Since we assume that you have already generated the dump file using the recipe, we only need to write a simple dictionary for the data preparation.

However, please note that currently, ESPnetEZ does not support the combination of lambda functions and lists of data. Therefore, we need to prepare text_prev manually, which is simply the <na> symbol for all data entries.

## This should be executed outside of this notebook to prepare <na> for all data
from pathlib import Path


def rewrite(tp):
    with open(tp / "text", "r", encoding="utf-8") as f:
        lines = f.readlines()

    nas = []
    for line in lines:
        id_utt, text = line.split(' ', maxsplit=1)
        nas.append(f'{id_utt} <na>')

    with open(tp / "text_na", "w", encoding="utf-8") as f:
        f.write("\n".join(nas))


rewrite(Path("dump/raw/train.en-de_sp"))
rewrite(Path("dump/raw/dev.en-de"))
rewrite(Path("dump/raw/tst-COMMON.en-de"))
rewrite(Path("dump/raw/tst-HE.en-de"))

data_info = {
    "speech": ["wav.scp", "kaldi_ark"],
    "text": ["text.tc.de", "text"],
    "text_prev": ["text_na", "text"],
    "text_ctc": ["text", "text"],
}

Training Configuration

Now let's set up the training configuration for the OWSM finetuning. Basically all configurations are the same as the OWSM training, but we will change some parameters for this finetuning.

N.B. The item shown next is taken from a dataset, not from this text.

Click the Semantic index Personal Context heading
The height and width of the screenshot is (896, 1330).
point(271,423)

# Extract training config from the pretrained model.
from espnet2.bin.s2t_inference import Speech2Text
pretrained_model = Speech2Text.from_pretrained(
    FINETUNE_MODEL,
    # category_sym="<en>",
    beam_size=10,
    device="cpu"
)
training_config = vars(pretrained_model.s2t_train_args)
del pretrained_model

# update config for finetuning if needed
# For the configuration, please refer to the last cell in this notebook.
finetune_config = ez.config.update_finetune_config(
    "s2t",
    training_config,
    f"owsm_finetune_base.yaml"
)

# When you don't use yaml file, you can load finetune_config in the following way.
# task_class = ez.task.get_ez_task("s2t")
# default_config = task_class.get_default_config()
# training_config = default_config.update(your_config_in_dict)

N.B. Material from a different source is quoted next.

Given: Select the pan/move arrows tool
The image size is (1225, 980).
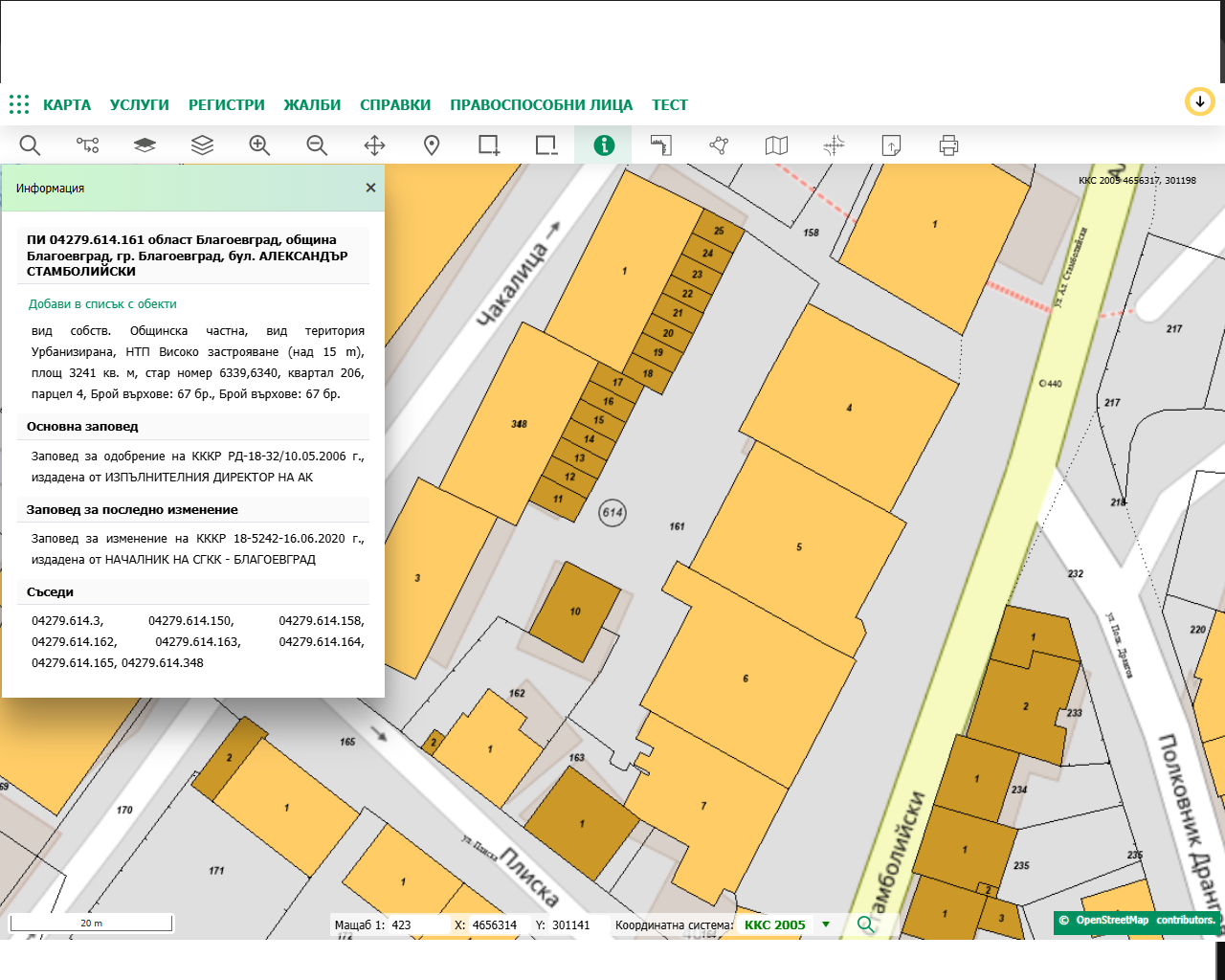Looking at the screenshot, I should tap(374, 145).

# Currently ESPnetEZ does not work with the `multiple-iterator` mode.
finetune_config['multiple_iterator'] = False

Training

Now we have everything prepared, we can start training the OWSM model for ST task.

trainer = ez.Trainer(
    task="s2t",
    train_config=finetune_config,
    train_dump_dir=f"{DUMP_DIR}/train.en-de_sp",
    valid_dump_dir=f"{DUMP_DIR}/dev.en-de",
    data_info=data_info,
    build_model_fn=build_model_fn,
    output_dir=EXP_DIR,
    stats_dir=STATS_DIR,
    ngpu=1,
)
trainer.collect_stats()
trainer.train()

Training configuration

seed: 2022
num_workers: 8
batch_type: unsorted
batch_size: 1
batch_bins: 500000
accum_grad: 1
max_epoch: 10
patience: none
init: none
best_model_criterion:
-   - valid
    - acc
    - max
keep_nbest_models: 3
use_amp: true
ngpu: 1

optim: adamw
optim_conf:
    lr: 0.0001
    weight_decay: 0.000001
scheduler: warmuplr
scheduler_conf:
    warmup_steps: 15000

specaug: specaug
specaug_conf:
    apply_time_warp: true
    time_warp_window: 5
    time_warp_mode: bicubic
    apply_freq_mask: true
    freq_mask_width_range:
    - 0
    - 27
    num_freq_mask: 2
    apply_time_mask: true
    time_mask_width_ratio_range:
    - 0.
    - 0.05
    num_time_mask: 5


use_preprocessor: false
preprocessor: default
preprocessor_conf:
    fs: 16000
    text_name:
        - "text"